ACTIVITY — The answer must consist of every line from the entries below that contains the word "width".

###

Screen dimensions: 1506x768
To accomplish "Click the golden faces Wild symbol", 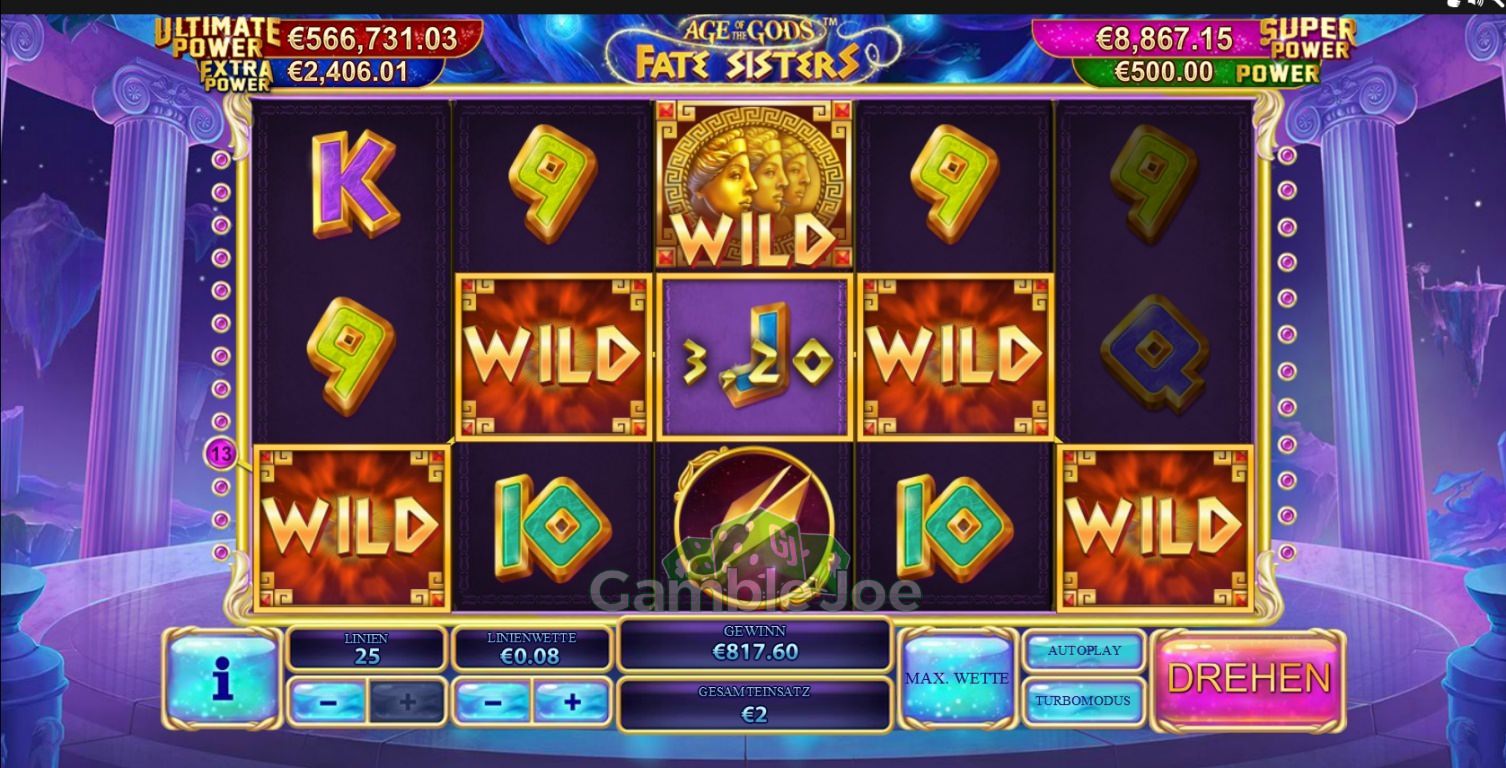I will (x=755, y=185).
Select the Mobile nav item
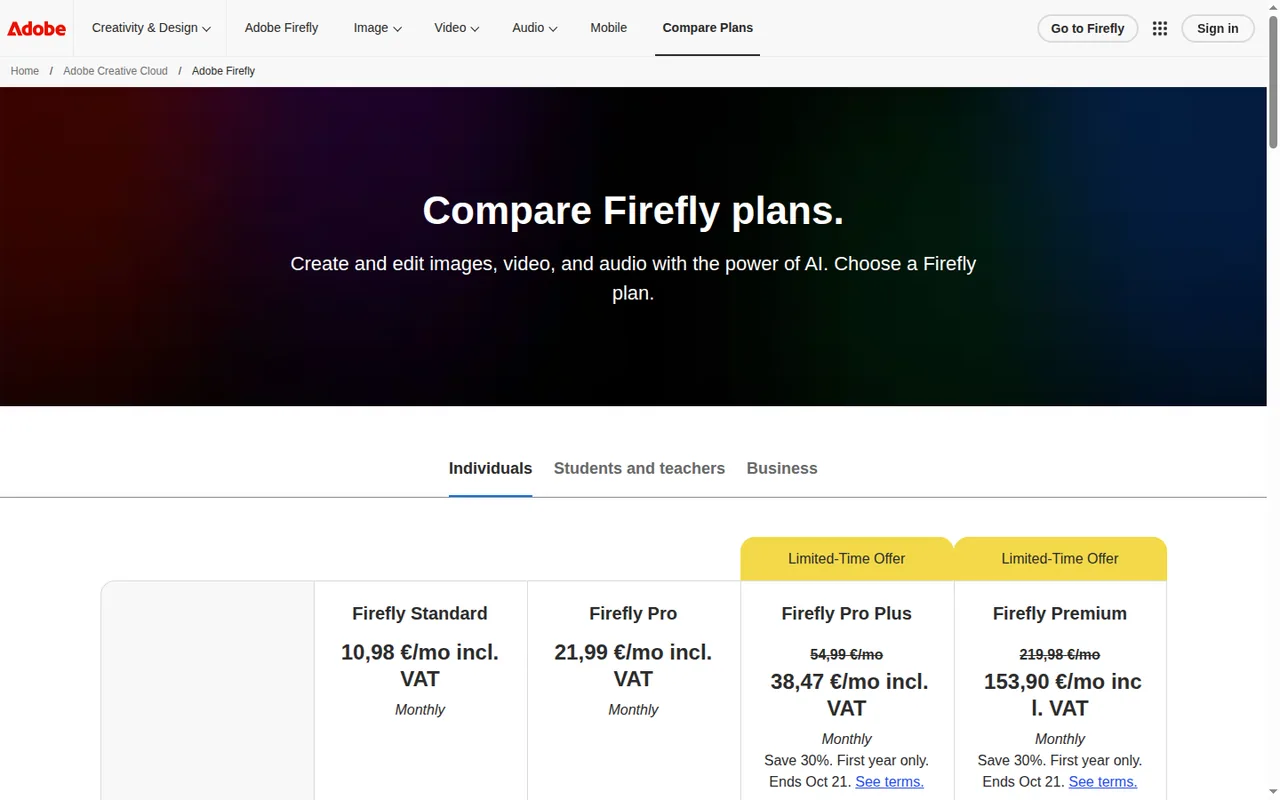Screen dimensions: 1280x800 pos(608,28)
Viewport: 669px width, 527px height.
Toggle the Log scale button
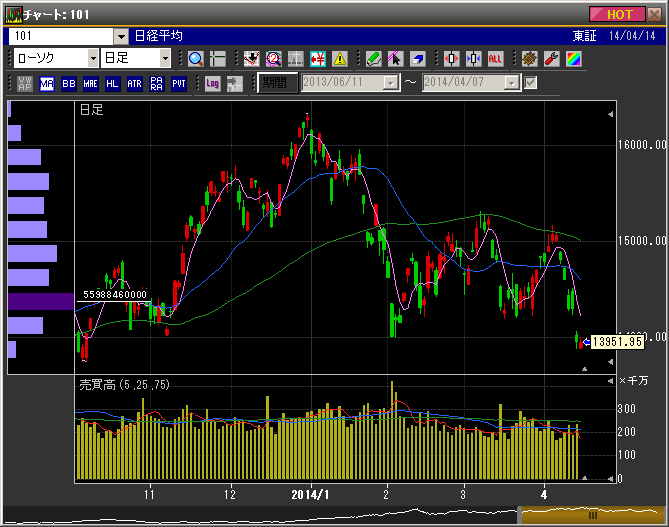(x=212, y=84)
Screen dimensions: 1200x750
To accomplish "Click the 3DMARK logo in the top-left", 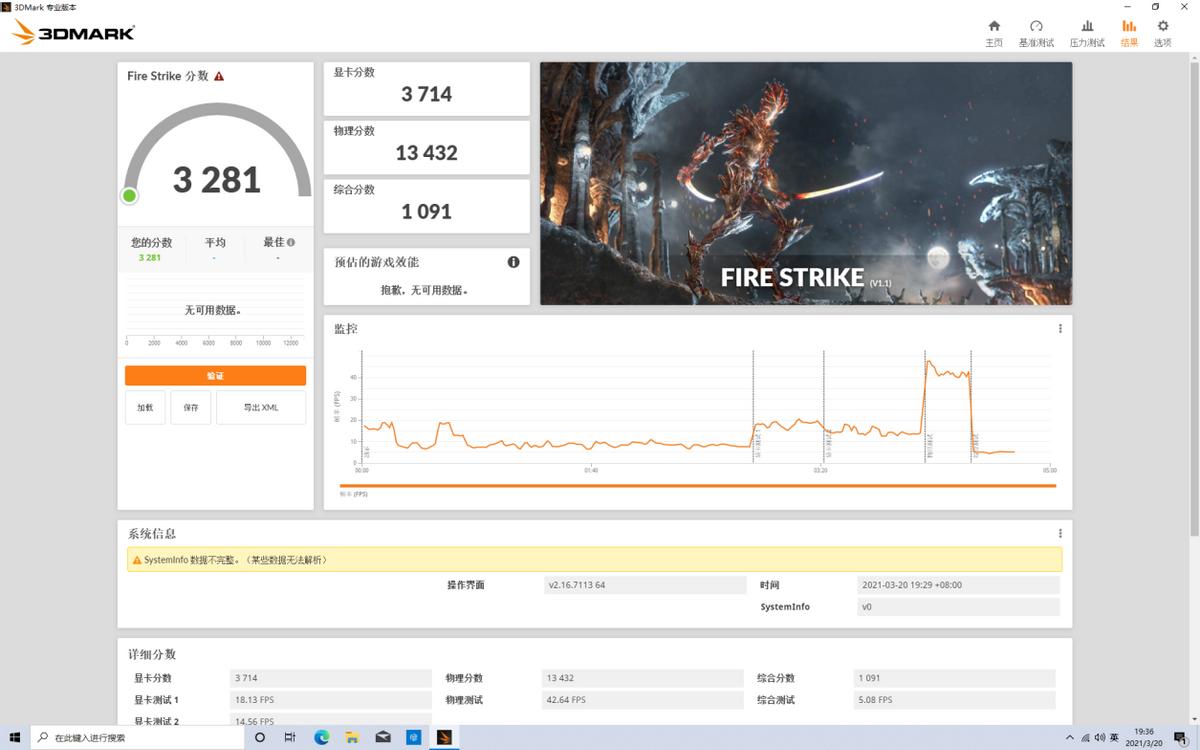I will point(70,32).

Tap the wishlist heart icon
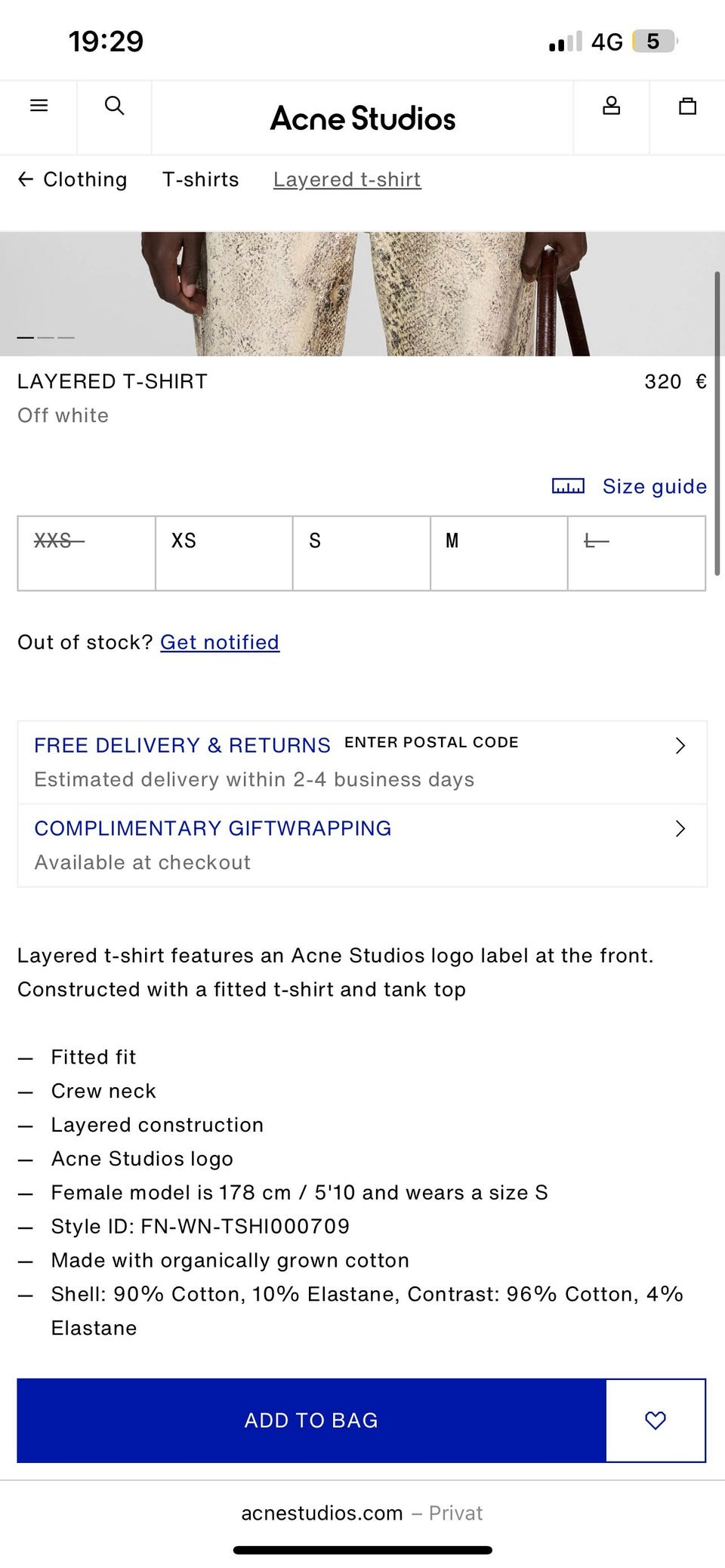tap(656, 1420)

###

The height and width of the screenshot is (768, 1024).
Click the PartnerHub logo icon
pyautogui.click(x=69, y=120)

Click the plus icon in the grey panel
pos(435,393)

###

REPLY TO THE EXERCISE —
Viewport: 669px width, 527px height.
The height and width of the screenshot is (768, 1024).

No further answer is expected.